Two get Sun-toned in Asia

i-STT and Digital Centrix became the first two Internet Data Centers (IDC)in Asia to be recognized for quality of service by Sun Microsystems when they were"SunTone-certified".
Written by Ken Wong, Contributor

i-STT and Digital Centrix became the first two Internet Data Centers (IDC) in Asia to be recognized by Sun Microsystems for quality of service when they were "SunTone-certified".

The Sun Microsystems-sponsored branding program was launched in May 1999 to recognize that providers of Internet-based application hosting and outsourcing services meet a level of excellence in infrastructure, operation practice, performance, security, availability and reliability.

The certification was awarded by Sun Microsystems together with Singapore-based ASP Center, the only auditor appointed by Sun for Asia South region.

i-STT is the info-communications flagship of Singapore Technologies Telemedia while Digital Centrix is owned by the National Computer Systems--both are based in Singapore.

According to Charles Ling, service provider architect at Sun Microsystems and principle consultant to the ASP Center, IDCs first join SunTone as members while learning the processes and requirements for eventual certification.

It costs US$15,000 for the entire auditing process.

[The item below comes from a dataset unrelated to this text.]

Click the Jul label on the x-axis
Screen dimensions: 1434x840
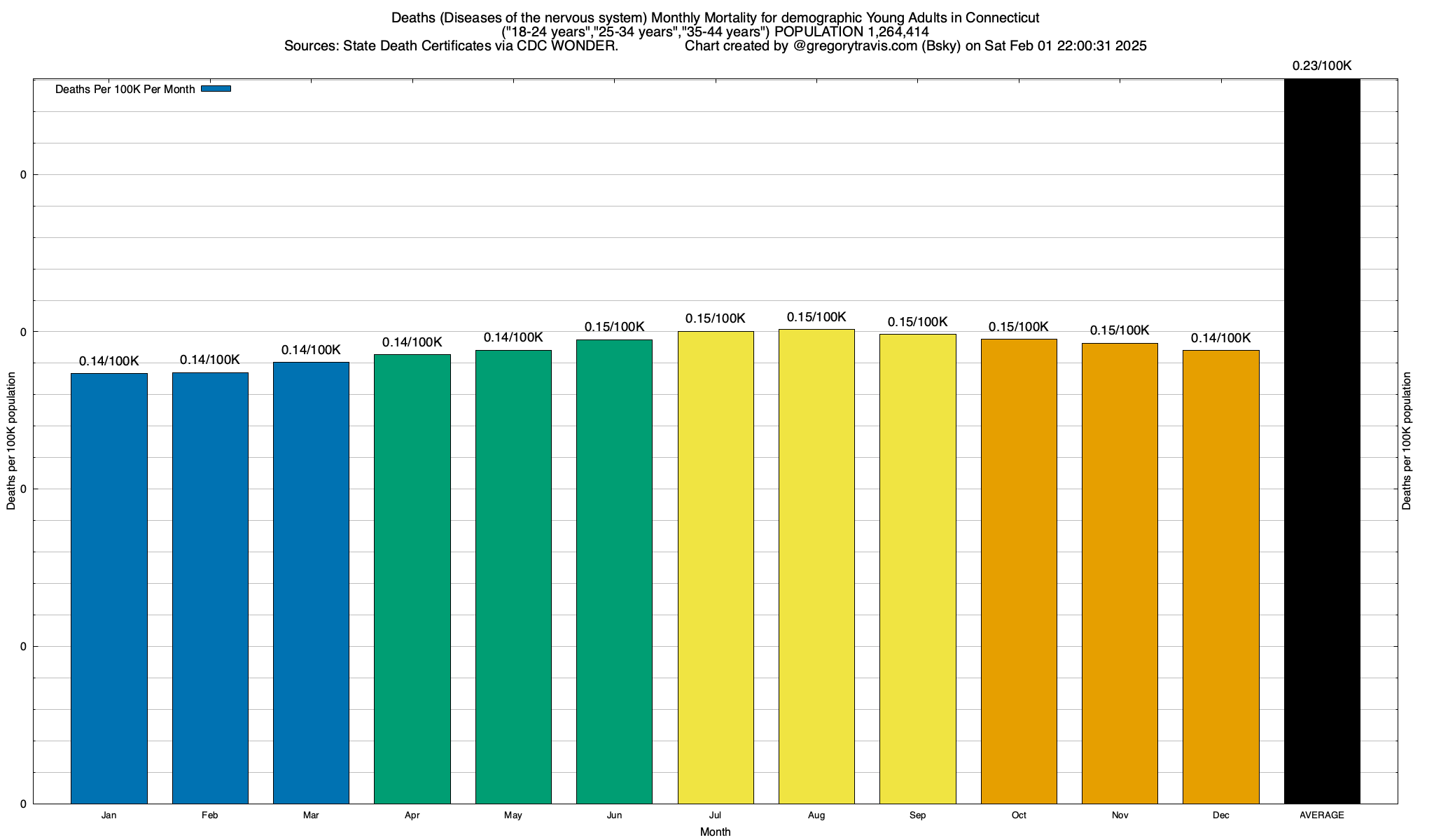[715, 816]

Consultants' fees, should they be required to help prepare for certification, are charged separately to this.

As of August 2001, there are some 1,400 members worldwide with about 90 having gained certification. Of these, 55 are IDCs and only i-STT and Digital Centrix are based in Asia.

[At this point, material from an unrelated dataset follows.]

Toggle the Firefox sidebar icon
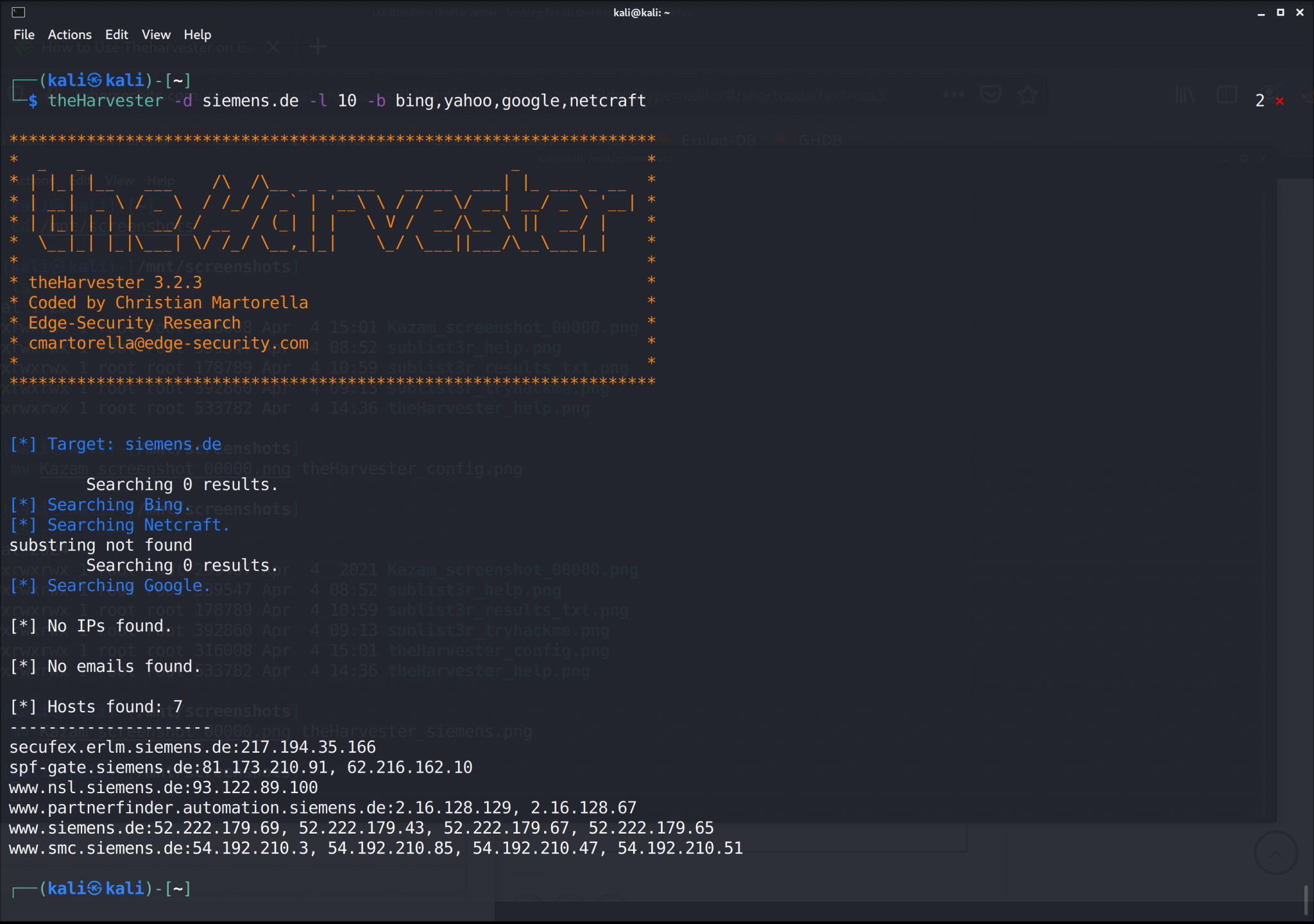The image size is (1314, 924). tap(1227, 94)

Ling says some 10 other IDCs in Singapore, Malaysia and India have already registered as members and are currently undergoing the certification process.

When asked about the possibility of adding best of breed practices for Hitachi Data Systems (HDS) products following the global partnership agreement announced last week, Wong Heng Chew, Sun Microsystems managing director, said that the SunTone certification was not static and as such, Sun was looking at ways to incorporate it into the program.

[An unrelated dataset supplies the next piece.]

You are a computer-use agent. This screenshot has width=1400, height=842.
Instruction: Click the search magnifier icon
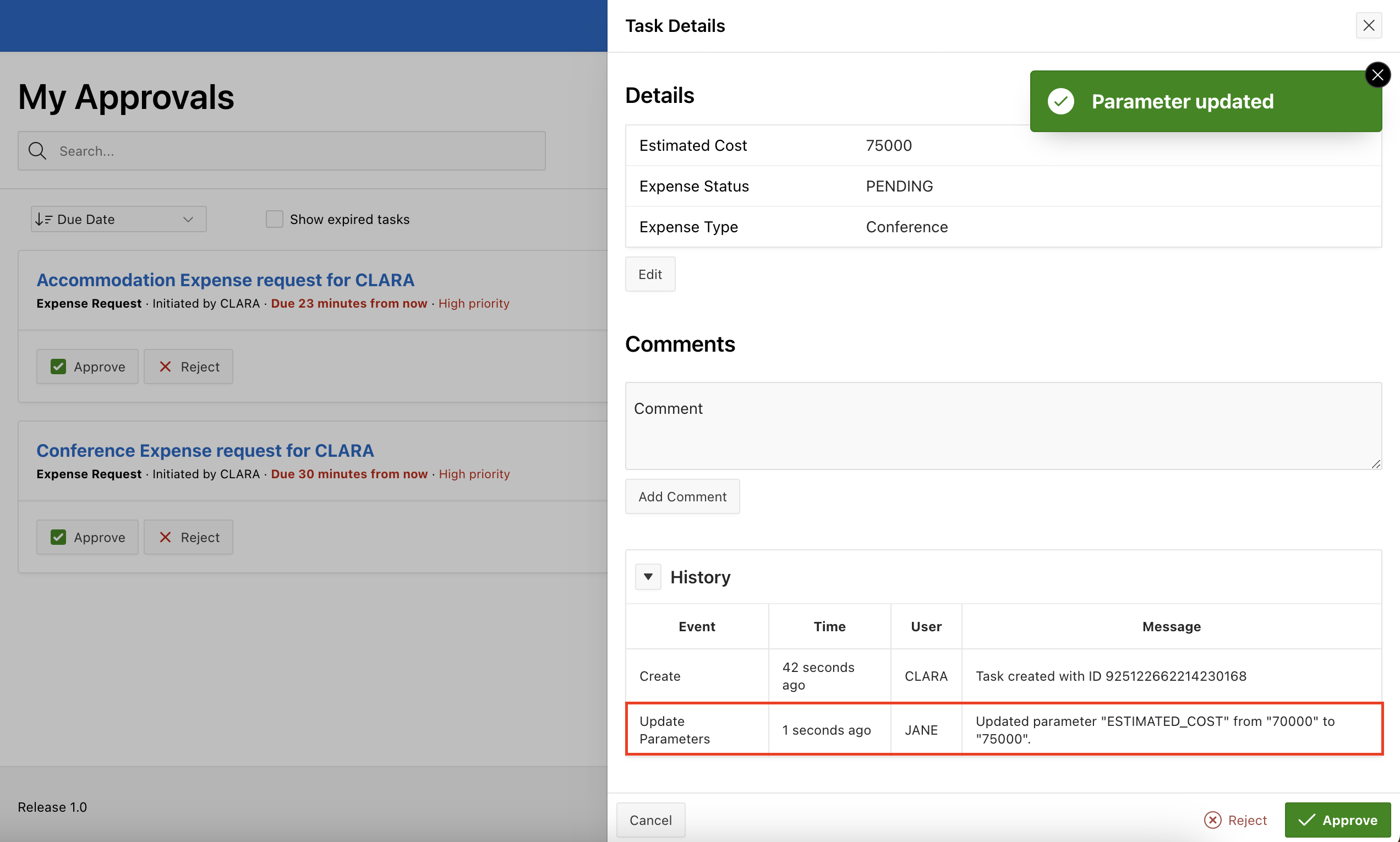coord(37,151)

Ling noted that a new SunTone certification program for storage services was introduced in May and they were looking at fitting HDS into this area.

The certification does require a minimum level of Sun infrastructure to be installed: Ling said that Sun felt that for the bare minimum, it was necessary for mission critical systems to be from Sun.

Other vendors that have similar certification programs include IBM's Hosting Advantage and Dell with its Data Center Direct Certification.

According to Tan Poh Kah, online IT director at Dell Singapore, the company offers this certification only in the US and currently has no plans to bring it to the Asia Pacific region. He was unable to provide any pricing for the certification.

Although an IBM spokesperson was unable to provide exact fees structure, she did say that the charges involved would be for the time taken to complete an audit, usually an average of two days. IBM does not require any minimum level of its infrastructure to be present.